• [PASSAGE]:
Fascinating read, raising interesting observations on different levels:
At Facebook, data warehouse means Hadoop and Hive.
Our warehouse stores upwards of 300 PB of Hive data, with an incoming daily
rate of about 600 TB.
I don’t see how in-memory solutions, like Hana, will see their market expanding.
In the Enterprise Data Warehouses and the first Hadoop squeeze, Rob Klopp predicted a squeeze of the EDW market under the pressure of in-memory DBMS and Hadoop. I still think that in-memory will become just a custom engine in the Hadoop toolkit and existing EDW products.
On the always mentioned argument that “not everybody is Facebook”, I think that the part that is hidden under the rug is that today’s size of data is the smallest you’ll ever have.

• [SUPPLIED INFORMATION]:

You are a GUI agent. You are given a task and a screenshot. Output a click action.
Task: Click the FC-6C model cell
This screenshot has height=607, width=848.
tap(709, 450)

• [PROBLEMS AND TASKS]:
(a) Decide whether each statement agrees with the Hadoop passage. Answer yes or no and quote its deciding words: (i) Facebook's warehouse holds upwards of 300 PB of Hive data. (ii) The writer expects the market for in-memory solutions like Hana to grow. (iii) Rob Klopp predicted that in-memory DBMS and Hadoop would squeeze the EDW market.
(b) Extend the Hadoop passage with a few more sentences, starting after its last one.

• [ANSWERS GIVEN]:
(a)
(i) Yes: "Our warehouse stores upwards of 300 PB of Hive data"
(ii) No: "I don’t see how in-memory solutions, like Hana, will see their market expanding."
(iii) Yes: "Rob Klopp predicted a squeeze of the EDW market under the pressure of in-memory DBMS and Hadoop"

(b)
In the last year, the warehouse has seen a 3x growth
in the amount of data stored. Given this growth trajectory, storage
efficiency is and will continue to be a focus for our warehouse
At Facebook’s scale, balancing availability and costs is again a challenge. But there’s no mention of network attached storage.
There are many areas we are innovating in to improve
storage efficiency for the warehouse – building cold
storage data centers, adopting techniques like RAID in
HDFS to reduce replication ratios (while maintaining high
availability), and using compression for data reduction
before it’s written to HDFS.
For the nits and bolts of effectively optimizing compression, read the rest of the post which covers the optimization Facebook brought to the
There seem to be two competing formats at play: ORCFile (with support from Hortonworks and Facebook) and Parquet (with support from Twitter and Cloudera). Unfortunately I don’t have any good comparison of the two. And I couldn’t find one (why?).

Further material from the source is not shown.